> Data for this task:
####################

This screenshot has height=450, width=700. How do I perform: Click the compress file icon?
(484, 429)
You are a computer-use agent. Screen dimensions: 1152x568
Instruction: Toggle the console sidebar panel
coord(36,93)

####################

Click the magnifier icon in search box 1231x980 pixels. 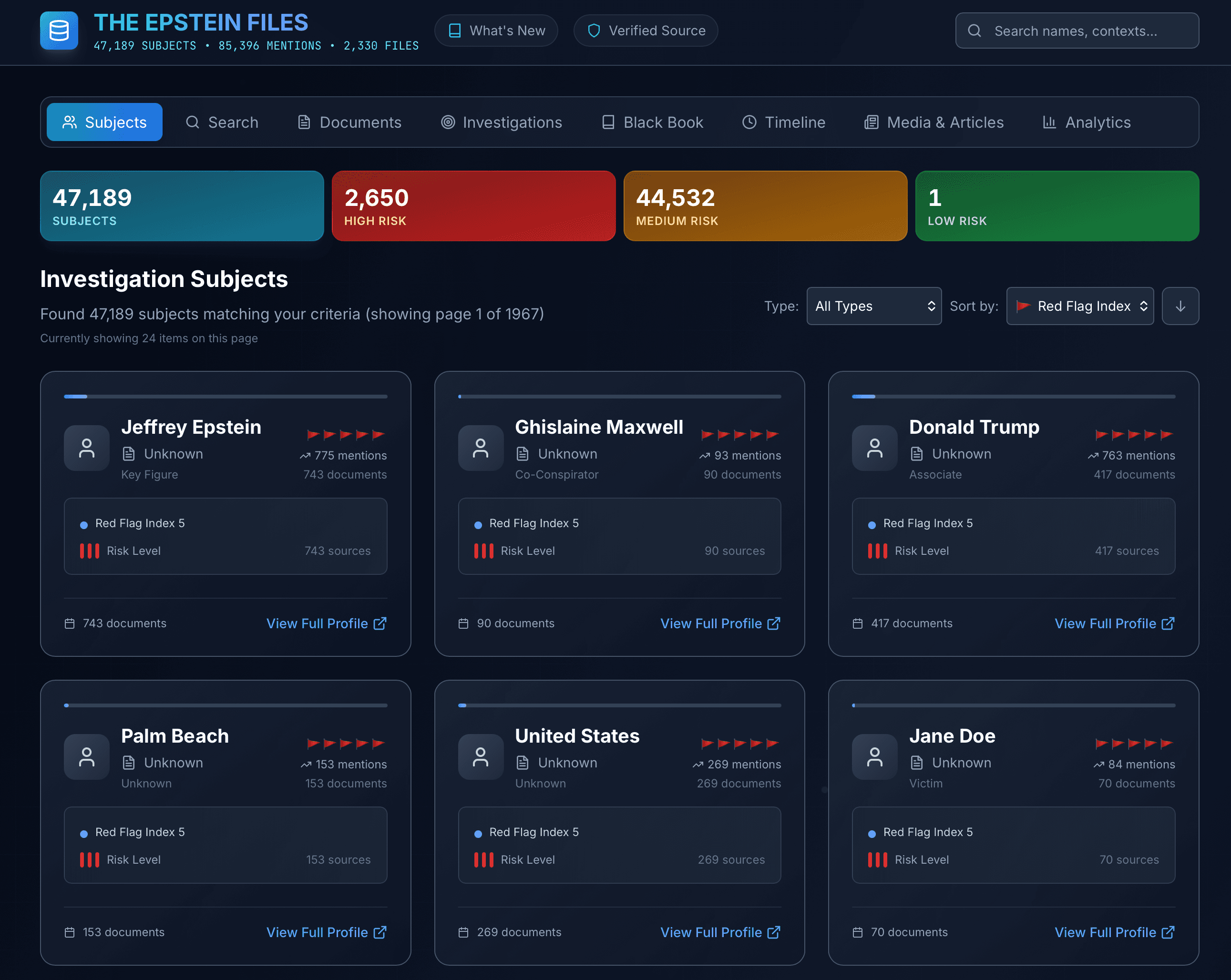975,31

####################

Copy the listing from the line with "This screenshot has" up to and including the line with "coord(36,93)", and add 71 to each coordinate value in its answers.

> Exercise result:
This screenshot has height=450, width=700. How do I perform: Click the compress file icon?
(555, 500)
You are a computer-use agent. Screen dimensions: 1152x568
Instruction: Toggle the console sidebar panel
coord(107,164)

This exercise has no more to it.